PFRMAT AL 
TARGET T0074 
AUTHOR 9070-5088-8627 
METHOD Overview 
METHOD  
METHOD Fold recognition was performed using the Target98 (SAM-T98) method 
METHOD [3] using SAM version 2.1.1 [1], a refinement of the methods developed 
METHOD by this group for CASP2 [2].  This method attempts to find and multiply  
METHOD align a set of homologs to a given sequence, then create an HMM from that  
METHOD multiple alignment. 
METHOD  
METHOD First, a set of sequence weights is determined from the alignment.  Next,  
METHOD Modelfromalign is used to build the model from the alignment and the  
METHOD sequence weights.  Finally, hmmscore performs a local, all-paths scoring  
METHOD of the sequences, using a reversed-sequence normalization feature. 
METHOD  
METHOD The weighting method, detailed in upcoming publications [3,4], 
METHOD combines the Henikoffs' scheme [5], Dirichlet mixtures [6], and an 
METHOD entropy method to set the final weights. 
METHOD  
METHOD Alignment generation 
METHOD  
METHOD The initial step uses BLASTP to search NRP twice: once to produce a set 
METHOD of very close homologs, and once to produce a set of possible homologs. 
METHOD  
METHOD The method then uses multiple iterations of a selection, training, and  
METHOD alignment procedure.  Each iteration involves an initial alignment, a set  
METHOD of search sequences, a threshold value, and a transition regularizer.  
METHOD  
METHOD The first iteration uses a single sequence (or seed alignment) as the  
METHOD initial alignment and the close homologs found by BLASTP are used as the  
METHOD search set.  The threshold is set very strictly, so that only good matches  
METHOD to the sequence are considered.  This iteration uses a transition regularizer  
METHOD that was designed to match the gap costs used by BLASTP. 
METHOD  
METHOD On subsequent iterations the input alignment is the output from the 
METHOD previous iteration, the search set is the larger set of possible 
METHOD homologs found by BLASTP, and the thresholds are gradually loosened. 
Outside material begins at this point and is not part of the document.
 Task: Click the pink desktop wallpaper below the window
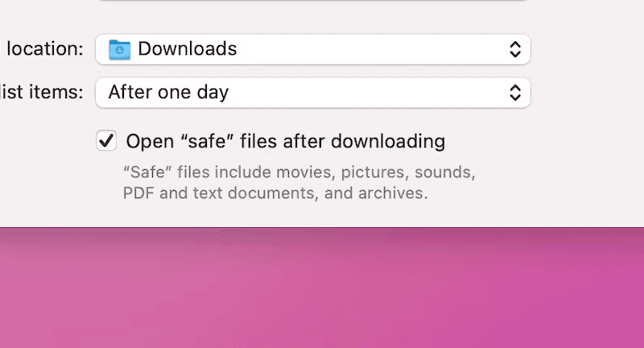[322, 288]
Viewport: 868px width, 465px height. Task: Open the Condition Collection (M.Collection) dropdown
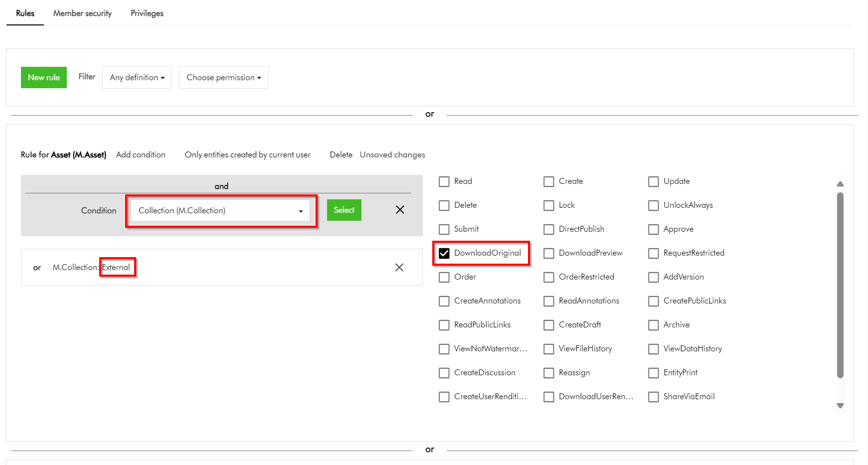pos(220,211)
METHOD The second through second-from-last iteration use a ``long-match'' 
METHOD transition regularizer, and the final iteration uses a transition regularizer  
METHOD trained on FSSP alignments. 
METHOD  
METHOD References 
METHOD [1] R. Hughey and A. Krogh, CABIOS 12(2): 95-107, 1996. 
METHOD     http://www.cse.ucsc.edu/research/compbio/sam.html.   
METHOD [2] K. Karplus, K. Sjolander, C. Barrett, M. Cline, D. Haussler, R.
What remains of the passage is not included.